Llamo a un sirviente y con su ayuda me pongo la armadura, completa y pesada. Sentí como formaba parte de mí igual que una segunda piel, ya no me es un problema gracias al adiestramiento que he tenido todos estos años. Aunque soy bastante más alto que la media del imperio, nunca he sido tan grande o corpulento como mi señor "el gran oso" o un gran número de cangrejos igualmente grandes. Sin embargo, la armadura a veces me da la sensación de llenar ese vacío... siempre he querido demostrar que soy digno de llevar el mon de mi espalda.
El sirviente me avisa de que la galera ya está lista, no lo demoro más y nos vamos. El palacio esta en lo alto del acantilado así que el puerto es una pequeña ciudad fortificada con varios muelles. Bajamos a caballo hasta el muelle de la ciudad, donde me esperaba el navío, y mientras veo como los Hinin terminan de cargarlo.
No sólo nos tocaba defender las mercancías de la galera, también a un dignatario que sería el encargado de entregar los presentes en Ryoko Owari y en presentarme como el nuevo asistente de Kuni Hano.

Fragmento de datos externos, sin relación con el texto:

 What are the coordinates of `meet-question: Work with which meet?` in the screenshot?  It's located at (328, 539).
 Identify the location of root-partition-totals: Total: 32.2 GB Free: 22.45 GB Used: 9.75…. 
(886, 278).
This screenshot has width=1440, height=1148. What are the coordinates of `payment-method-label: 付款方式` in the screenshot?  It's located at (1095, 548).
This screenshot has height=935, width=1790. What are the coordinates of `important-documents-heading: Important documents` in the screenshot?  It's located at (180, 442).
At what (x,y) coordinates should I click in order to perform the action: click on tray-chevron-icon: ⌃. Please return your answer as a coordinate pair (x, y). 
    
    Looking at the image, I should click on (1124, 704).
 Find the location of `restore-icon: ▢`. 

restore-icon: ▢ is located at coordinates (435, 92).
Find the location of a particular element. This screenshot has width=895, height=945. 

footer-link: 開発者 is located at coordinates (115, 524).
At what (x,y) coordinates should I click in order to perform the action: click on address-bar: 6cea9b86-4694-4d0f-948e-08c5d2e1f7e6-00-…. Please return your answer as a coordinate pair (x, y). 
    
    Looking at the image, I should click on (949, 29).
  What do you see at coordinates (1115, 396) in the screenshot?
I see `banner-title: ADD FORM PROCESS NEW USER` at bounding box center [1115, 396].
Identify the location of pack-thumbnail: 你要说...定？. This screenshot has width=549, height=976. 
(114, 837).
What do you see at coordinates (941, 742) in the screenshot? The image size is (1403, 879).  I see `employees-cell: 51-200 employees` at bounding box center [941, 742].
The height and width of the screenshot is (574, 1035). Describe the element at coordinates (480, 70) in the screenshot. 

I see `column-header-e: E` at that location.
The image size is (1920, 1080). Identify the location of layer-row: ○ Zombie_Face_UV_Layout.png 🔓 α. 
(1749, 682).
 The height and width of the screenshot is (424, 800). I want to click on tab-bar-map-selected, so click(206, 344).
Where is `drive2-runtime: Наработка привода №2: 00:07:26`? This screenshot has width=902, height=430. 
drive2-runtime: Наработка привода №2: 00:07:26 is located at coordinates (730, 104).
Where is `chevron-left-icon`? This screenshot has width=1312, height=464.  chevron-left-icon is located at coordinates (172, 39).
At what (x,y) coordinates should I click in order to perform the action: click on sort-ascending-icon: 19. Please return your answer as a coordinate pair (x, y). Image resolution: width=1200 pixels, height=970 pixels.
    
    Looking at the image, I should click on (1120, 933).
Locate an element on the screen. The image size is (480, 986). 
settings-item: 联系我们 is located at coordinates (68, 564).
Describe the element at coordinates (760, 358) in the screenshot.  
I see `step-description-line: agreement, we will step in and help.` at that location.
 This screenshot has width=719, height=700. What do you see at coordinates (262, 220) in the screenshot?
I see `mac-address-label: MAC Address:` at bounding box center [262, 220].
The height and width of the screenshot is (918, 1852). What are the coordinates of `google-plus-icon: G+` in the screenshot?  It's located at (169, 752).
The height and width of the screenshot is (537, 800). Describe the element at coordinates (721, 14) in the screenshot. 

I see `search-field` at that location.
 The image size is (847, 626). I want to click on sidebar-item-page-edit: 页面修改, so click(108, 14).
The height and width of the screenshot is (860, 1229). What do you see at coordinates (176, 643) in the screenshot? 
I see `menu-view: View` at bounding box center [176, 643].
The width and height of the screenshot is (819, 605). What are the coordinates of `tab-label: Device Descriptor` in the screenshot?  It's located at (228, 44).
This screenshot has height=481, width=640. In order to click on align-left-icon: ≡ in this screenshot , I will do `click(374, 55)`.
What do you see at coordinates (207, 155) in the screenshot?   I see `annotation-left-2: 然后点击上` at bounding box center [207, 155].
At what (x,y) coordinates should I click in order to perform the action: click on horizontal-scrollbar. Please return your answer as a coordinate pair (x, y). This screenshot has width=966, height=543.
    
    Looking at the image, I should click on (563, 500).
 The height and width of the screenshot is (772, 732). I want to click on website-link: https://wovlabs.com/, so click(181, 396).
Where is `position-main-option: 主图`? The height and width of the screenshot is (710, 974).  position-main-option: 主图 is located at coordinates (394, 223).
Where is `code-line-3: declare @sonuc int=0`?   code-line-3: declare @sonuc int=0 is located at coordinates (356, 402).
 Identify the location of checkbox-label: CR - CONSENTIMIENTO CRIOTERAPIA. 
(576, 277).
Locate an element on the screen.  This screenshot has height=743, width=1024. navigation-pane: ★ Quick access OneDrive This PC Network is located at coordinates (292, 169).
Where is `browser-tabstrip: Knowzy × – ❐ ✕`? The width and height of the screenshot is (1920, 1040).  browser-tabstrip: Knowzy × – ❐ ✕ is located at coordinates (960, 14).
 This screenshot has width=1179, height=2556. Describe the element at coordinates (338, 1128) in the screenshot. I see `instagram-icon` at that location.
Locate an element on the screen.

Además, debíamos parar antes en Shosuro Shiro a presentar respeto a los dueños de la ciudad.
Los para Ryoko Owari y Shosuro Shiro no era pequeño: 100 barras de oro, 300 barras de acero de las minas cangrejo, 20 barras de jade, sedas, artesanía… Tanto botín podría hacer rica a un hombre varias generaciones.
“Puede que esta sea la primera vez que me aleje tanto de Kaiu Kabe... Espero volver a ver mi tierra.”
Embarcamos directamente por que la galera ya estaba lista, largamos amarras y los remeros empezaron a trabajar rio arriba.
---... Algún día volveré... Asai ---solté para mí mismo con nostalgia, mientras el palacio Yasuki se iba quedando atrás.